Please make a separate video on database scaling .
noted
1)Who will take care of making slave DB master if primary fails..? Is that db cluster itself does the job? I believe replication is also taken care by db cluster by itself. 2)In general we give 1 url in datasource bean of springboot property file for a relational db. What would be URL in springboot application if there are multiple replicas dbs and how can we change primary in that case?
2nd was asked in an interview recently
1.) when db are run in docker conatiner we give these configuration in files.. exapmle is stated below MongoDB shell version v5.0.8 > db = (new Mongo('localhost:27017')).getDB('test') test > config = { "_id" : "my-mongo-set", "members" : [ { "_id" : 0, "host" : "mongo1:27017" }, { "_id" : 1, "host" : "mongo2:27017" }, { "_id" : 2, "host" : "mongo3:27017" } ] } 2. for the second question ..we can create these files in spring also..in the application.yml files we can give . spring: devtools: restart: enabled: false livereload: enabled: false data: cassandra: contactPoints: localhost protocolVersion: V4 compression: LZ4 keyspaceName: xyz jest: uri: localhost:9200 *jest is elastic search client and db here is cassandra
Whats the use of vertical sharding, it is just splitting the table on the columns, but the number of rows remain same, which kind of means we are creating multiple tables from one table, doesn't that make the design even more complex?

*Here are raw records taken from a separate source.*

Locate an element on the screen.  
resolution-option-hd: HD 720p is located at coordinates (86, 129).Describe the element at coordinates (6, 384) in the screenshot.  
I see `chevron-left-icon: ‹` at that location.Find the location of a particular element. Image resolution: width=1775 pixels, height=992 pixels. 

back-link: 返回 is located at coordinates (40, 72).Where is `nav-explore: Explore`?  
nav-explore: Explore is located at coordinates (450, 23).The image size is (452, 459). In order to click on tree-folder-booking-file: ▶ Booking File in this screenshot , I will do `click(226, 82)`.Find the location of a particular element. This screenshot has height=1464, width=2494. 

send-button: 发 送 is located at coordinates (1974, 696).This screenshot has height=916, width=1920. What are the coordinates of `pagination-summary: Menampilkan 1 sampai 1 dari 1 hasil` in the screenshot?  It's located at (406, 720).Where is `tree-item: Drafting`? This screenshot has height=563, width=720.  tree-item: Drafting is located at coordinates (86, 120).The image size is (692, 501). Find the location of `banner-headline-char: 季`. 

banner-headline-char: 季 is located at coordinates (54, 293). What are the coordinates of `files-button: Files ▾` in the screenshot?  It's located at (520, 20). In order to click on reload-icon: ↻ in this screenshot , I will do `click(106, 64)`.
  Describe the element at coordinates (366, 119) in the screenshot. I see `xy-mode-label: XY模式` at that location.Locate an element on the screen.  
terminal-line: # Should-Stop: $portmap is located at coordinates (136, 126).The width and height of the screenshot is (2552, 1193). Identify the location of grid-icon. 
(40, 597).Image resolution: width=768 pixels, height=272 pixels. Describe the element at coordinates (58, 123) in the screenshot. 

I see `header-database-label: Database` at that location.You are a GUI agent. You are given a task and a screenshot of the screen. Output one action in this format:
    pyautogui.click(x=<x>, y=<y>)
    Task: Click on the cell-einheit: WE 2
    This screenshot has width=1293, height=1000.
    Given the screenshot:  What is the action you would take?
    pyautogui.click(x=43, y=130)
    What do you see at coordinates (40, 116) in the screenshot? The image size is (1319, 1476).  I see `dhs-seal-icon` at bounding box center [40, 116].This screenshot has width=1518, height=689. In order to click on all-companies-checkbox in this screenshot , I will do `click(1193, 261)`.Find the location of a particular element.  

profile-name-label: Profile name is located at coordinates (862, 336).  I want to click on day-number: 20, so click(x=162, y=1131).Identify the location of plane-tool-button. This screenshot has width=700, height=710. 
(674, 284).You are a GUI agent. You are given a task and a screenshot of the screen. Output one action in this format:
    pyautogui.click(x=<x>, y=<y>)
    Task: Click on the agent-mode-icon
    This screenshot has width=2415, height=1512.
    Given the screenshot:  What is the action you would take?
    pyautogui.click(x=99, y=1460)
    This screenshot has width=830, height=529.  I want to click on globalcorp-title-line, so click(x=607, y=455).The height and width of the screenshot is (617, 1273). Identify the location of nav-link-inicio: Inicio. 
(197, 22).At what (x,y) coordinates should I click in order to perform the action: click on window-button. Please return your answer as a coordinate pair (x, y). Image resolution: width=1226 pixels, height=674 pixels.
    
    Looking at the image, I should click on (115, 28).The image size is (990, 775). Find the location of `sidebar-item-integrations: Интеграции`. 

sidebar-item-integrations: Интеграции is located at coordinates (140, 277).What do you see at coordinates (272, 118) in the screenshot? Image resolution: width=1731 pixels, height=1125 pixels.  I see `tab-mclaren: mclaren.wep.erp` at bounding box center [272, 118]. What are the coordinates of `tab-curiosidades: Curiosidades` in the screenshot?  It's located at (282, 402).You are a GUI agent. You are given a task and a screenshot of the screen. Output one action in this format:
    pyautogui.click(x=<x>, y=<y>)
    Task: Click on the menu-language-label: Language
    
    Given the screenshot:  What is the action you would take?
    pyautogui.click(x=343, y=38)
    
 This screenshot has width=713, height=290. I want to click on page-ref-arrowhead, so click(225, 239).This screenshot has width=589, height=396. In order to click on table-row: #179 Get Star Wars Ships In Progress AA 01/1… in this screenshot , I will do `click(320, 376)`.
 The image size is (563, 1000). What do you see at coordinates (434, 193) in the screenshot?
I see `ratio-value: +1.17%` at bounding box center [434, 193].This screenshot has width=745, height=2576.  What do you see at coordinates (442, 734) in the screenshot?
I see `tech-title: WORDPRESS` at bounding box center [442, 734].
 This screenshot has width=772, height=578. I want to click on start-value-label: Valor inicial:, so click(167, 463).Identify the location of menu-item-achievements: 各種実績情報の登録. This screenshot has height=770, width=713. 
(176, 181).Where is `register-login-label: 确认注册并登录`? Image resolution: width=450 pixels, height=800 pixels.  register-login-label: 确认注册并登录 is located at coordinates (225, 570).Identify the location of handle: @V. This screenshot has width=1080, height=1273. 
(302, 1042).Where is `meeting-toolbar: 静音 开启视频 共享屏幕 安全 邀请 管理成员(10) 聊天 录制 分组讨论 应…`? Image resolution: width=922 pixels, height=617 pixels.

A user profile can have say 20 fields, out of this say only 5 are most sought after/used frequently. Now making 2 tables, one with 5 column and another with 15 will make the first DB lighter and faster in response.
do you refer to alex xu?
There is one concept of Service Discovery also. This should have also been added into the diagrams.
Noted
Great video 😇.Hope there would have been some predefined steps to reach 1 million followers/subscribers 🥺
Yes first step is to share it with your connections :)
I had a question, at your level like sde3 do you also have to work on frontend side also or more on backend architecture only
I am a backend engineer, never worked on frontend.
@@ConceptandCoding you are really lucky that you don't get frontend tasks, whenever I joined dev job I was expected to work on frontend which I really don't understand, I knew nodejs that time but no such frontend expertise I had, what should I do so that I can get only backend related jobs even after I crack any interview
Pls also start videos of spring boot framework.
noted Alok
Heyy, can you please explain how data will be replicated between databases situated in different geo. location; like what is the connection type between them.
Ack
Bro, when can we expect English subtitles to this video?
so you are saying first step should be replication than vertical scaling .......... but I thinks it should be reverse.......
How to achieve Master slave replication in real time?
Where to learn LLD HLD from ? and how to scale it to millions of users
pls check the video Deepak.
@@ConceptandCoding im struggling with a coderanch problem . Can i emal it to you ?
Consecutive write and read operation for same data will result in failure if read is from replica even if replication gap is 3-5milli second
:) it will not fail, generally the data ia also cached. if weite and read happens almost instantly (in a gap of 3-5mill sec) it will mostly get served from Cache. So no issues
Hi can you pls share these kind of notes :) (onenote with us)
Sure, i will share from future, as i haven't saved earlier ones
Started HLD today. Hope to finish hld and lld in a week. Wish me luck
good luck buddy
Please post videos in English
English would be very helpful
Yes all latest videos are in English only
Can you please make this video in English if you have free time?
Sure i will try
@@ConceptandCoding Thanks a lot.
A humble request to speak in English
Hi Radhi, yes i have switched to English for all my latest videos
Please speak in English or at least add english subtitles
Hindi seekh lo
Does CDN have server instance or only static data ? where does the client request goes first ? - CDN or actual server
Manish suthar?